Section 14(c) of the Fair Labor Standards Act (FLSA), passed 1938, allows public and private employers to obtain special certificates from the Department of Labor’s Wage & Hour Division that allow them to compensate workers with significant disabilities at rates below the current federal minimum wage based on the individual’s level of measured productivity. This results in a disproportionate number of individuals with intellectual and developmental disabilities being automatically placed into a sub-minimum wage position, usually in segregated facilities (like a sheltered workshop, for example) after exiting the public school system. Individuals with significant disabilities and their families are often told that there are no other options available to them, and are often pressured by public systems and service provider agencies to enter into this option and often has little relationship with an individual’s ability.

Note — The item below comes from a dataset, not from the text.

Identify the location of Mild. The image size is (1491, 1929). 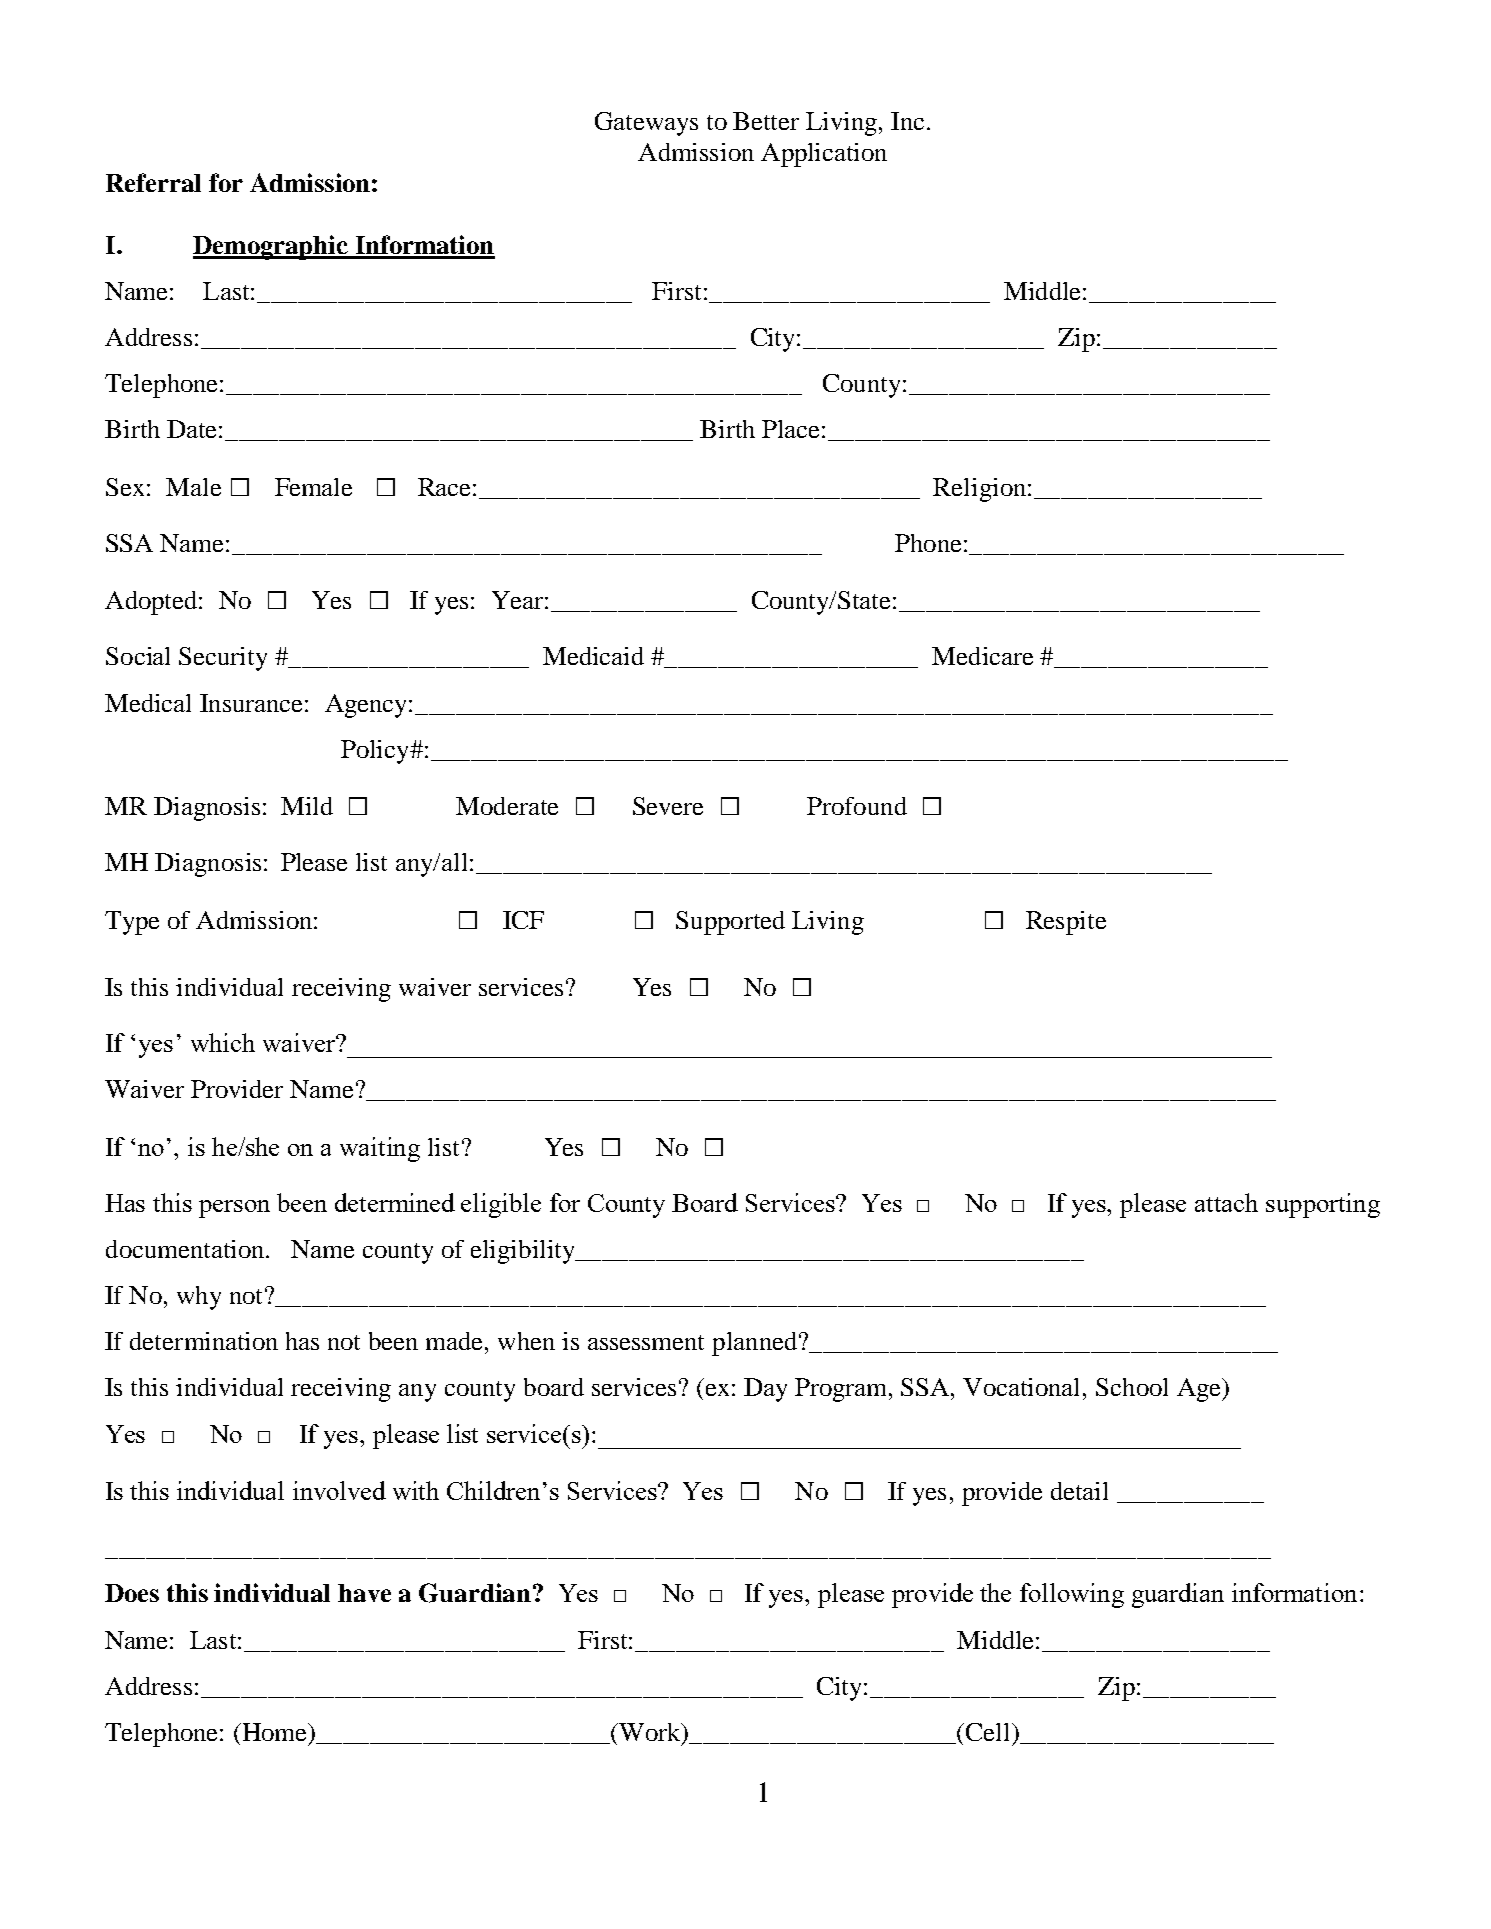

Criticisms of this practice range from charges of discriminatory wage setting to arguments that the measures of productivity are arbitrary and as such set standards for workers with disabilities that are not established for workers without disabilities. The Collaboration to Promote Self-Determination (CPSD) supports the implementation of a balanced approach to phase out and eventually eliminate FLSA sub-minimum wage provisions under Section 14(c) for all individuals (regardless of ability), while simultaneously building capacity to support individuals with significant disabilities in integrated employment paid at or above the prevailing minimum or industry wage rates.
Collaboration to Promote Self Development – Background on Section 14c of the Fair Labor Standards Act
- Ban the sub minimum wage for people with disabilities similar to Alaska, New Hampshire and Maryland
- Establish soft time limits for any individual receiving a special minimum wage to ensure that an individual doesn’t permanently receive a special minimum wage in a sheltered setting (Page 8)
- Reevaluate the way in which productivity percentages are calculated. A more robust and less subjective formula can be developed which eliminates the requirement of employers determining the local prevailing wage as a basis for worker productivity (Page 8)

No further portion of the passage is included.